The teams that headed south played themselves into shape not just against each other but also against local talent, including minor league teams1 and college teams, thus presenting a great opportunity for young players to make an impression on major league managers. To a certain extent, the level of competition was determined by the other major league teams training nearby. In 1917, however, when the White Sox were training in Mineral Wells, Texas, Charles Comiskey decided his team’s confidence could be enhanced by scheduling only minor league opponents, even though the Cardinals, Giants, Browns, and Tigers were then all training in Texas. That might not appear to be sound preparation for the regular season, but it obviously didn’t hurt the White Sox, as they were World Series champions that year.
During its heyday in Texas, spring training had at least as much in common with barnstorming as it did with spring training as we know it today. Then, as now, it provided an opportunity to evaluate rookies and other unknowns (or “Yannigans”) before the regular season rosters had to be drawn up. Perhaps most important, from a fan’s point of view, it gave people in the hinterlands their only opportunity to see major league ballplayers plying their trade. Whatever the vagaries of springtime pilgrimages in the 19th century, by the early years of the 20th century, spring training in some form or fashion was an established fact of life for all major league ballplayers. From 1903 to the eve of World War II, Texas was a popular destination for major league teams in search of spring training facilities. Of the 16 major league teams in existence from 1903 to 1941, only two teams, the Brooklyn Dodgers and the Chicago Cubs, never trained in Texas.
The Rio Grande Valley, with its palm trees and citrus groves, embodies the subtropical ideal for spring training, yet aside from one season (1920 in Brownsville), it did not figure in major leaguers’ plans.

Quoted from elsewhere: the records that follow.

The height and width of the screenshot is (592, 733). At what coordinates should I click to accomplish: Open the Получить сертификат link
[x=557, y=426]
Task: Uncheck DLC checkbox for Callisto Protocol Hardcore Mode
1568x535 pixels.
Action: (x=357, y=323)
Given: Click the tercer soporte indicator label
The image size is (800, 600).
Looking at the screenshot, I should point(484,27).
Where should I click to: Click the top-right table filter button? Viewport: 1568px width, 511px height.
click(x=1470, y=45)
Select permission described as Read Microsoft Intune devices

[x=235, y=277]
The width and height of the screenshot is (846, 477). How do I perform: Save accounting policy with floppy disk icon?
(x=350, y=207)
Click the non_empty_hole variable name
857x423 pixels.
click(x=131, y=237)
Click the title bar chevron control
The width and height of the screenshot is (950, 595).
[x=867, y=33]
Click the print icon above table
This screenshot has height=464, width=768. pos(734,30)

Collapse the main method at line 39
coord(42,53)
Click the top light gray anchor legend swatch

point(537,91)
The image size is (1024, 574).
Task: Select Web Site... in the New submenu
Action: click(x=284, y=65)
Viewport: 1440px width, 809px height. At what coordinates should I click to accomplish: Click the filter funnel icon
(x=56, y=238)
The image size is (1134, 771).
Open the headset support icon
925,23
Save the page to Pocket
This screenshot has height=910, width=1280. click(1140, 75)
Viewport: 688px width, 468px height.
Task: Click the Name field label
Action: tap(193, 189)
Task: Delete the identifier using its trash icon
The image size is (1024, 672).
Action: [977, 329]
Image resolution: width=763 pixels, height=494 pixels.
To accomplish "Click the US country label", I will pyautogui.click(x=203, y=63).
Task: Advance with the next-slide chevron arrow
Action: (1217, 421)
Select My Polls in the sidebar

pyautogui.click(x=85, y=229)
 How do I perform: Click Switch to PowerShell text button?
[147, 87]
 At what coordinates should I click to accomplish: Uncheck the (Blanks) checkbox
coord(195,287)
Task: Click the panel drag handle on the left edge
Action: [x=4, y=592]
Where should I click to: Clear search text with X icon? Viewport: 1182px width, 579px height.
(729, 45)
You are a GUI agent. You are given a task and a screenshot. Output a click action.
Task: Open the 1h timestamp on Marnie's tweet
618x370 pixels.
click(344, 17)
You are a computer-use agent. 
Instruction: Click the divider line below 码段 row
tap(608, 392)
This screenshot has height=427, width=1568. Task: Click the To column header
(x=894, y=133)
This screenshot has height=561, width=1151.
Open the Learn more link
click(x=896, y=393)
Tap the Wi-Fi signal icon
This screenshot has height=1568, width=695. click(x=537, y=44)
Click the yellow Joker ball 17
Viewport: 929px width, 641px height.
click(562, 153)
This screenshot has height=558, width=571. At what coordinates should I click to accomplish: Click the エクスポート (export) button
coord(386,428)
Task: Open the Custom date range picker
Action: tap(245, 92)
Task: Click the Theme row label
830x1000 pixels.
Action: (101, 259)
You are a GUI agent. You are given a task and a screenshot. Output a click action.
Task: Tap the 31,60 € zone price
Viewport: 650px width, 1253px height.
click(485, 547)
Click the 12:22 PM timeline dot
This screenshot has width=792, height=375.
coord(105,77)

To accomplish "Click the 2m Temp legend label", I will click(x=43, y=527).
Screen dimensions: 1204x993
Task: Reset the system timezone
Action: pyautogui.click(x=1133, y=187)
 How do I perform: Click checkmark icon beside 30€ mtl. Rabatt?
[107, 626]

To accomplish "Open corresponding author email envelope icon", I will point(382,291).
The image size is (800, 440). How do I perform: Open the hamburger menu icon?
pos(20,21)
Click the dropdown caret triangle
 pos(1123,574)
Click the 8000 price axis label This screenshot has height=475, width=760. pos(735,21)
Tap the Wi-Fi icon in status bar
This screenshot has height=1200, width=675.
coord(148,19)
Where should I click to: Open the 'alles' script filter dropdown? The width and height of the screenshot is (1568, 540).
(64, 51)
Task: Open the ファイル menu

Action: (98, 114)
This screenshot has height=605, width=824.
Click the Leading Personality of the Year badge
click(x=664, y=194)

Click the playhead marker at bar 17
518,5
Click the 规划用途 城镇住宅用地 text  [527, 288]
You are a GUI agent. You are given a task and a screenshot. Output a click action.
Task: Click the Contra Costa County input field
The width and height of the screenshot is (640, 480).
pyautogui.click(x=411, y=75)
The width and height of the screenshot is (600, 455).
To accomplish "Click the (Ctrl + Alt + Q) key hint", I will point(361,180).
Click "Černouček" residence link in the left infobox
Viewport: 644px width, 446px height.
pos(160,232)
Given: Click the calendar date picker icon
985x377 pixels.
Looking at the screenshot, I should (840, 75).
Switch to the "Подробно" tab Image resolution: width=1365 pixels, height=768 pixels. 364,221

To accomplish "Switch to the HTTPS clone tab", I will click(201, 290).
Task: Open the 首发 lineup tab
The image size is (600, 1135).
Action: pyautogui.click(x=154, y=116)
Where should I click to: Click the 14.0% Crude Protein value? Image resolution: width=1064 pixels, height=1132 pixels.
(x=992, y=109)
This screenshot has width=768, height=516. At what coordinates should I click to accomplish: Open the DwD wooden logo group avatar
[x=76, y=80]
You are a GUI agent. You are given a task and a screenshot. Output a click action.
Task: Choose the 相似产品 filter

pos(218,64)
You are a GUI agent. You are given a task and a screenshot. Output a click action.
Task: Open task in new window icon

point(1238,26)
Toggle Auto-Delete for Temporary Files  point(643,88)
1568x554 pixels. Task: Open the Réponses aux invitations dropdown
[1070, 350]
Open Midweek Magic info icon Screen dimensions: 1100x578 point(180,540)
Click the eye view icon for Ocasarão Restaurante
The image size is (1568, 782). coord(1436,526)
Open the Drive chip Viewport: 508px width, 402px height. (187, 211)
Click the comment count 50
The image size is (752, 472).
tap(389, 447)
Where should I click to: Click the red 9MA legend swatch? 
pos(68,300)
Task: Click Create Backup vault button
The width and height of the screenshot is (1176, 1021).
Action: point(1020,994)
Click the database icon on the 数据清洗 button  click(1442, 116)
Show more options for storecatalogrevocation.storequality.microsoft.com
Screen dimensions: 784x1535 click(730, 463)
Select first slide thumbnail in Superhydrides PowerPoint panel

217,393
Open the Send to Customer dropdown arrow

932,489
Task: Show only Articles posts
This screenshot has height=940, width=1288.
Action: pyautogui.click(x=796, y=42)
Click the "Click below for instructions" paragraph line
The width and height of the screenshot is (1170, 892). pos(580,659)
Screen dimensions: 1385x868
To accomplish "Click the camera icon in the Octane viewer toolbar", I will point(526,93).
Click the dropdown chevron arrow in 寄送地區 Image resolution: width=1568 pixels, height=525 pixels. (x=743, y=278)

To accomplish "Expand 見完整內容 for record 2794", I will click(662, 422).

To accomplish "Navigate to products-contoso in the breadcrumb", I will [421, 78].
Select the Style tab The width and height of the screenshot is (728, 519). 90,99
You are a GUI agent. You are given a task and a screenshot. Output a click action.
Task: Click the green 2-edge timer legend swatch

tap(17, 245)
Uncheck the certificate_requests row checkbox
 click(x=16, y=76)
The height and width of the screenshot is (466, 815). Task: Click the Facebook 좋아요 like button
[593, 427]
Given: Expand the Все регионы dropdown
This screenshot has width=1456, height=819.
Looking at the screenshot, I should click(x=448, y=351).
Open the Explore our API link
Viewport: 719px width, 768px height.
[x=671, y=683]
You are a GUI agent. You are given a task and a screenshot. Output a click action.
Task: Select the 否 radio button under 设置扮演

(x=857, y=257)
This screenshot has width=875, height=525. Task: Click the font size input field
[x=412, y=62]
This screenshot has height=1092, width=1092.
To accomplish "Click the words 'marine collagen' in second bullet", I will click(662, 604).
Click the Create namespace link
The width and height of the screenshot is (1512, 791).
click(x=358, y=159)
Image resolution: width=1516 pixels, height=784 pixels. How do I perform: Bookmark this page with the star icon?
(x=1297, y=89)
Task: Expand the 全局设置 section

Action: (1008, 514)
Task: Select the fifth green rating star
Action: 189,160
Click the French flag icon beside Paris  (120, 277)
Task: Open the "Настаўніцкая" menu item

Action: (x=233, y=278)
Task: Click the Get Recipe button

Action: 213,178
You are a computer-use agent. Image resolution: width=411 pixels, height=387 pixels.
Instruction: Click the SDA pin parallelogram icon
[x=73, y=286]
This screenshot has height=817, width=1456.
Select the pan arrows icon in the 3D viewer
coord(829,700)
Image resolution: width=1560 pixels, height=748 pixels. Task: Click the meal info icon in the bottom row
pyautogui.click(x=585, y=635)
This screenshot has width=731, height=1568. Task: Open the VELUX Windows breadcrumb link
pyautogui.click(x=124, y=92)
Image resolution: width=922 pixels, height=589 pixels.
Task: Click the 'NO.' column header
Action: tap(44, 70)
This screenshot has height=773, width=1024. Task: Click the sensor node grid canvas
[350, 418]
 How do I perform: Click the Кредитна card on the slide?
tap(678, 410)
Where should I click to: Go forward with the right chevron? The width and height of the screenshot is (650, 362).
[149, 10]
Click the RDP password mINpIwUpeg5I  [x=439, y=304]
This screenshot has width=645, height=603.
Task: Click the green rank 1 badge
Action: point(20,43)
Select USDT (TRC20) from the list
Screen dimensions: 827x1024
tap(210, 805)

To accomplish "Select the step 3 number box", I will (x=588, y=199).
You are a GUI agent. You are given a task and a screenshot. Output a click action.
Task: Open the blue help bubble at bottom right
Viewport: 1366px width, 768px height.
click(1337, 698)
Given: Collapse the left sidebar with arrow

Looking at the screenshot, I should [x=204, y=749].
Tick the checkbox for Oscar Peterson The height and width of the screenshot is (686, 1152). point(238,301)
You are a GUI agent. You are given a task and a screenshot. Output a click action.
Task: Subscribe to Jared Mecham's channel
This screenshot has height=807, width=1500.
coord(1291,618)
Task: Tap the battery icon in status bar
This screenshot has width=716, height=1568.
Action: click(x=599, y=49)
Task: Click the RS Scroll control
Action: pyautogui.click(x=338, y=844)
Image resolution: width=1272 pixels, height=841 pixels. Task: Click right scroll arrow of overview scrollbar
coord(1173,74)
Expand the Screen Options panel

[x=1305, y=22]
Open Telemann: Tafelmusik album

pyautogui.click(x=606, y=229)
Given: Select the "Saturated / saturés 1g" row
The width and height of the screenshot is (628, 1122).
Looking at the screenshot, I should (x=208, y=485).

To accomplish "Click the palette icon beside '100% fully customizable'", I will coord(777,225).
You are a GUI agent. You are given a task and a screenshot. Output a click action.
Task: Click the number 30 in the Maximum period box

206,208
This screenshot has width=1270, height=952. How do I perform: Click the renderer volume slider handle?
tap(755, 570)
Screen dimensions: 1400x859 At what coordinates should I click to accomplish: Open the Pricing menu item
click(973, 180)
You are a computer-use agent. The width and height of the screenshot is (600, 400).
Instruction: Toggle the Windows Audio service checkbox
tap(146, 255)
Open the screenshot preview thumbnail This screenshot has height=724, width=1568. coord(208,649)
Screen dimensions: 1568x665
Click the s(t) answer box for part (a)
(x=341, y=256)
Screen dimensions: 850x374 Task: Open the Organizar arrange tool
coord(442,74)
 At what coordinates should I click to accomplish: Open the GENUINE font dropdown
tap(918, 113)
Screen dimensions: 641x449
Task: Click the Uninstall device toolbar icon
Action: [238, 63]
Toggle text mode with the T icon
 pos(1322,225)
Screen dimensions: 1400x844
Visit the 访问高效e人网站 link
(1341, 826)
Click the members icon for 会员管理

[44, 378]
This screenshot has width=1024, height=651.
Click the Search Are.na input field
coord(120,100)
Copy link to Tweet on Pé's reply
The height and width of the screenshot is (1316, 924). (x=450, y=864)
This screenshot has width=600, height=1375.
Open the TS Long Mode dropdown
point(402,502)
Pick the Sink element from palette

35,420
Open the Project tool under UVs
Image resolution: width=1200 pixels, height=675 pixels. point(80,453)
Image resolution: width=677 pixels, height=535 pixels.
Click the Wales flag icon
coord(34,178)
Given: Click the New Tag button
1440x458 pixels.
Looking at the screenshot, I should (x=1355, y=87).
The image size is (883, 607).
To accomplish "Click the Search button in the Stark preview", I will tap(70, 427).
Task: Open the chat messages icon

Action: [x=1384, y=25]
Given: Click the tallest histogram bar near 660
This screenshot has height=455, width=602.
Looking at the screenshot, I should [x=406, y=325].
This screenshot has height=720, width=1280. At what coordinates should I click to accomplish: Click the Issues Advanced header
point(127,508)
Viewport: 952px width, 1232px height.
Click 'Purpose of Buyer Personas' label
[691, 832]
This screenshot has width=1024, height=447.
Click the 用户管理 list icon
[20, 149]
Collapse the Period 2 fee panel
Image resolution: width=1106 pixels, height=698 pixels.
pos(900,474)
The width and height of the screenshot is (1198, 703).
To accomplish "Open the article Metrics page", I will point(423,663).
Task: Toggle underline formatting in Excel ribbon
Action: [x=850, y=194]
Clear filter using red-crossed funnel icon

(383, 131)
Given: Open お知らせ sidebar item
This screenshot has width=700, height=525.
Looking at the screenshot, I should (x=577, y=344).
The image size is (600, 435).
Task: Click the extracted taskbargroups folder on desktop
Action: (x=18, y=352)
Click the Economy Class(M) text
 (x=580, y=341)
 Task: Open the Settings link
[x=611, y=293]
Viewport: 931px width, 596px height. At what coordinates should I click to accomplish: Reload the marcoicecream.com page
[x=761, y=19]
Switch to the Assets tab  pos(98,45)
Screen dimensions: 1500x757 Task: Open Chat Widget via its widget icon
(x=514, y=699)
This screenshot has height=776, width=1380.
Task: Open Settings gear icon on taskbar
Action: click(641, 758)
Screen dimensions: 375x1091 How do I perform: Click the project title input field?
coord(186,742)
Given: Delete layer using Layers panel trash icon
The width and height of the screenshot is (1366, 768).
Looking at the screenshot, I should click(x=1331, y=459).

In the early years of the 20th century, the Valley was largely undeveloped, except for Brownsville, which dates back to 1846 and the establishment of Fort Brown during the Mexican War. The city hosted minor league baseball (the Brownsville Brownies of the Southwest Texas League) as early as 1910. The rest of the Valley didn’t begin to grow until midwestern farmers, attracted by the year-round growing season, headed south to see what crops their skills could coax from the south Texas soil. Harlingen and Edinburg, which have hosted independent minor league baseball in recent years, were not even on the map in the first decade of the 20th century. Harlingen was not incorporated till 1910, Edinburg a year later.
Minor league baseball did not reach Edinburg till August 1926 (when the Victoria Rosebuds relocated there) and Harlingen till 1931 (Rio Grande Valley League), and by that time the golden age of spring training in Texas had passed. For the record, the Valley also hosted minor league teams in Mission, San Benito, and McAllen in the late 1920s and early 1930s.
If the Rio Grande Valley was too remote and undeveloped for spring training in the early years of the 20th century, the state of Texas offered many other options. Even with its wide-open spaces and wild reputation, Texas had no shortage of “civilized” locales for major league teams in search of sunshine and warm temperatures. The most popular host city was San Antonio, one of the oldest cities in Texas and, until the 1920s, the largest. The Alamo City hosted 29 seasons of spring training, including 10 of the 14 teams that ventured to Texas. Surprisingly, after San Antonio the most popular location was the small town of Marlin Springs (now known as merely Marlin), a resort town 26 miles southeast of Waco. The New York Giants were particularly fond of the town, as they trained there in 1908-1918. Like Mineral Wells, west of Fort Worth, and Hot Wells, southeast of San Antonio2, the town catered to tourists who came for the healing waters.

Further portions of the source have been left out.